* _LISTING_
=======
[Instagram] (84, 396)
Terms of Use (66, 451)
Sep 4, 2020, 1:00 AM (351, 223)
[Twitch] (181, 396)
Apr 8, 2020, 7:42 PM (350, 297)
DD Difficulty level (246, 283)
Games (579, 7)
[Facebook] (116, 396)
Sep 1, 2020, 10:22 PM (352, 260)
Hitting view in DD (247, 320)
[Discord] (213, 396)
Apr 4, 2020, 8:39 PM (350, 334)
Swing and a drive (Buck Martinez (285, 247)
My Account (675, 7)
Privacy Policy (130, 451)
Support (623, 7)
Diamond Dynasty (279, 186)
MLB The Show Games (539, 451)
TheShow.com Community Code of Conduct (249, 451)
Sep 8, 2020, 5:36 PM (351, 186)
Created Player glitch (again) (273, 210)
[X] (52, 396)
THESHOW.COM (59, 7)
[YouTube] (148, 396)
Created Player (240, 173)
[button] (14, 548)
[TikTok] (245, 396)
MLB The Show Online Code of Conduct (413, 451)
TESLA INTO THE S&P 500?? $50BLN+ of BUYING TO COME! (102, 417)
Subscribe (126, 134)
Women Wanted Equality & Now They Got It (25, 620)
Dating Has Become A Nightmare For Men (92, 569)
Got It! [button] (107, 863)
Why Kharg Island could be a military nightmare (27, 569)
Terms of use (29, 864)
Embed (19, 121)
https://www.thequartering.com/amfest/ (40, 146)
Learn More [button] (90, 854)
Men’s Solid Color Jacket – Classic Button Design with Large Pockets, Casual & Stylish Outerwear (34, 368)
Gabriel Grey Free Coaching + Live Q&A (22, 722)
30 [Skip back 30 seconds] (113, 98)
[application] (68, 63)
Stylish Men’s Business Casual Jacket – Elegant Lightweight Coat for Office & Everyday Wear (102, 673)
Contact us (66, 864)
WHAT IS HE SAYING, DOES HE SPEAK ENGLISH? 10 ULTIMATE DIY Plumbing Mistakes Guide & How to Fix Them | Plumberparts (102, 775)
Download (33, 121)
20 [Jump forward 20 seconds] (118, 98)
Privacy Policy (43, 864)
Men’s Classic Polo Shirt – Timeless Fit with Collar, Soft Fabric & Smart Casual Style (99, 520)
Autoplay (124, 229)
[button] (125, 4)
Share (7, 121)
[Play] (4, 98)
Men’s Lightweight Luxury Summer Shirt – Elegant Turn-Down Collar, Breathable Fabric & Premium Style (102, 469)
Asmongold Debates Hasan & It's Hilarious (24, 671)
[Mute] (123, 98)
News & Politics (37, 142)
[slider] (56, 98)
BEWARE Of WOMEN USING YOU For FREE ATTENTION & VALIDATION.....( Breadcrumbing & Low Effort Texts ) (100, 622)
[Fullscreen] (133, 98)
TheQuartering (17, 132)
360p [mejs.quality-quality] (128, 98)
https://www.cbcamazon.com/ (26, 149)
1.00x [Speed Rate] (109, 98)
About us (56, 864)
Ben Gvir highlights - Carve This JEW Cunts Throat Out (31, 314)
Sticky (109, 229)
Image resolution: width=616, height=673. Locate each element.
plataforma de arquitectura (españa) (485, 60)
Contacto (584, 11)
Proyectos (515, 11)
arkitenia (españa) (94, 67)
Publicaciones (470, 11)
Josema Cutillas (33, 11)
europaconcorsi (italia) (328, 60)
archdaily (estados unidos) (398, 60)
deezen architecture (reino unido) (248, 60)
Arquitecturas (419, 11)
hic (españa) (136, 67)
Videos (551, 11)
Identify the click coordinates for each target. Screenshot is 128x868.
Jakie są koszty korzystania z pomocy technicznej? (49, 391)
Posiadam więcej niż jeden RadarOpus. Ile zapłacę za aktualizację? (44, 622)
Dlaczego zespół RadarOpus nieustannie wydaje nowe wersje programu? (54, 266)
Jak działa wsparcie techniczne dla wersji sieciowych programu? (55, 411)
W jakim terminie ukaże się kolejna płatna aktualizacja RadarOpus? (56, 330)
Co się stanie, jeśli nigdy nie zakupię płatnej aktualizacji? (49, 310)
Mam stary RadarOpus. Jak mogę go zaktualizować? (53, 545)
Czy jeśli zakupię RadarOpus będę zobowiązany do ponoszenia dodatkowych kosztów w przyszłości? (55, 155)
=======
* _WHAT TO PRODUCE_
Present the listing from the line that contains "News & Politics (37, 142)" through the last line as a Markdown table with the columns "No." and "Entry." Number each line in order, and leave out any blank lines.

* _REPLY TO THE TASK_
| No. | Entry |
|---|---|
| 1 | News & Politics (37, 142) |
| 2 | [slider] (56, 98) |
| 3 | BEWARE Of WOMEN USING YOU For FREE ATTENTION & VALIDATION.....( Breadcrumbing & Low Effort Texts ) (100, 622) |
| 4 | [Fullscreen] (133, 98) |
| 5 | TheQuartering (17, 132) |
| 6 | 360p [mejs.quality-quality] (128, 98) |
| 7 | https://www.cbcamazon.com/ (26, 149) |
| 8 | 1.00x [Speed Rate] (109, 98) |
| 9 | About us (56, 864) |
| 10 | Ben Gvir highlights - Carve This JEW Cunts Throat Out (31, 314) |
| 11 | Sticky (109, 229) |
| 12 | Image resolution: width=616, height=673. Locate each element. |
| 13 | plataforma de arquitectura (españa) (485, 60) |
| 14 | Contacto (584, 11) |
| 15 | Proyectos (515, 11) |
| 16 | arkitenia (españa) (94, 67) |
| 17 | Publicaciones (470, 11) |
| 18 | Josema Cutillas (33, 11) |
| 19 | europaconcorsi (italia) (328, 60) |
| 20 | archdaily (estados unidos) (398, 60) |
| 21 | deezen architecture (reino unido) (248, 60) |
| 22 | Arquitecturas (419, 11) |
| 23 | hic (españa) (136, 67) |
| 24 | Videos (551, 11) |
| 25 | Identify the click coordinates for each target. Screenshot is 128x868. |
| 26 | Jakie są koszty korzystania z pomocy technicznej? (49, 391) |
| 27 | Posiadam więcej niż jeden RadarOpus. Ile zapłacę za aktualizację? (44, 622) |
| 28 | Dlaczego zespół RadarOpus nieustannie wydaje nowe wersje programu? (54, 266) |
| 29 | Jak działa wsparcie techniczne dla wersji sieciowych programu? (55, 411) |
| 30 | W jakim terminie ukaże się kolejna płatna aktualizacja RadarOpus? (56, 330) |
| 31 | Co się stanie, jeśli nigdy nie zakupię płatnej aktualizacji? (49, 310) |
| 32 | Mam stary RadarOpus. Jak mogę go zaktualizować? (53, 545) |
| 33 | Czy jeśli zakupię RadarOpus będę zobowiązany do ponoszenia dodatkowych kosztów w przyszłości? (55, 155) |